_Study questions_.
**A.** In the court memorandum, on what date did Chairez start this lawsuit?
**B.** Copy the court memorandum from "Presently before the" up to and including "of confinement claims.", but replace "Motion" with "Request" each time it appears.
**C.** Carry on the court memorandum in the Chairez case past its final sentence.

_Text excerpt_.
★ ★ ★

United States District Court, D. Delaware

September 12, 2017

PEDRO CHAIREZ, Plaintiff,
v.
PERRY PHELPS et al., Defendants.

          MEMORANDUM

         I. INTRODUCTION

         On July 21, 2011, Plaintiff Pedro Chairez ("Chairez") initiated this pro se lawsuit against Defendants employed at James T. Vaughn Correctional Center ("JTVCC"). (D.I. 1.) Chairez brought this suit pursuant to 42 U.S.C. § 1983, alleging excessive force, unreasonable conditions of confinement, violation of his Due Process rights, and unreasonable search and seizure. (Id.) Chairez filed two Amended Complaints to add Defendants, Lieutenant Reynolds (D.I. 11) and Deputy Warden Pierce ("Pierce"). (D.I. 49.) To date, the remaining defendants in this action are Lieutenant Mark Daum ("Daum"), Lieutenant Brian Reynolds ("Reynolds"), former Warden Perry Phelps ("Phelps"), and former Deputy Warden Pierce ("Pierce") (collectively, "Defendants").[1]

         Presently before the court is a Defendants' Motion for Summary Judgment on all of Plaintiffs claims. (D.I. 71.) For the reasons that follow, the court will grant Defendants' Motion as to the Due Process and search and seizure claims and deny Defendants' Motion as to excessive force and conditions of confinement claims.

★ ★ ★

_Source data_.
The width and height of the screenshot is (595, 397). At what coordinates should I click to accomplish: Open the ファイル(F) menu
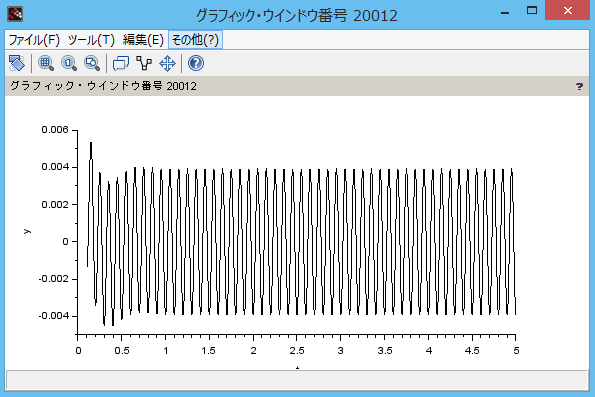click(x=34, y=39)
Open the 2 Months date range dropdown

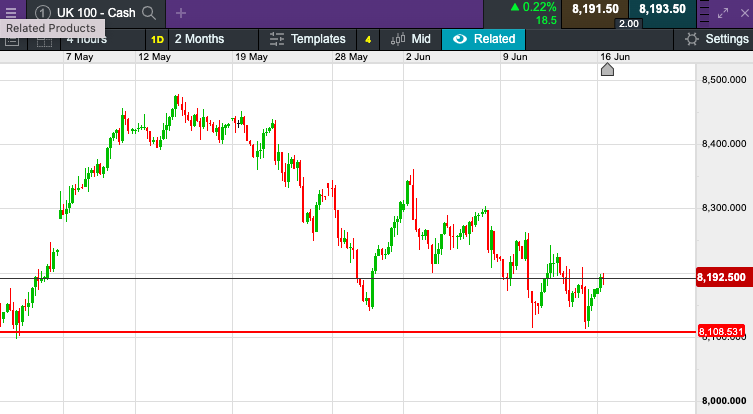click(199, 39)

★ ★ ★

_Results of the exercise_.
**A.** July 21, 2011.

**B.**
Presently before the court is a Defendants' Request for Summary Judgment on all of Plaintiffs claims. (D.I. 71.) For the reasons that follow, the court will grant Defendants' Request as to the Due Process and search and seizure claims and deny Defendants' Request as to excessive force and conditions of confinement claims.

**C.**
         II. BACKGROUND

         Chairez arrived from Arizona at JTVCC in May of 2011. (D.I. 72.) After Chairez's requests for a transfer back to Arizona were denied, Chairez's continuous refusals to "cuff up" resulted in three incidents which led to the instant action. (D.I. 11.) Chairez and Defendants agree that in each incident where a pepper agent was used, Chairez had refused orders. (Id.)

         The first incident occurred on June 7, 2011 when Chairez refused to "cuff up" in the exercise yard. (D.I. 72.) Chairez told officers to "[d]o what you have to do, I'm not coming out." (Id.) As a result of his continued refusal to "cuff up, " the Quick Response Team ("QRT") was deployed to remove Chairez using pepper balls. Chairez was able to maneuver away from the pepper balls, but QRT was able to subdue Chairez and force him to the ground. (Id. at 11.) A nurse was called to the scene to examine Chairez and she found no injuries. (Id.)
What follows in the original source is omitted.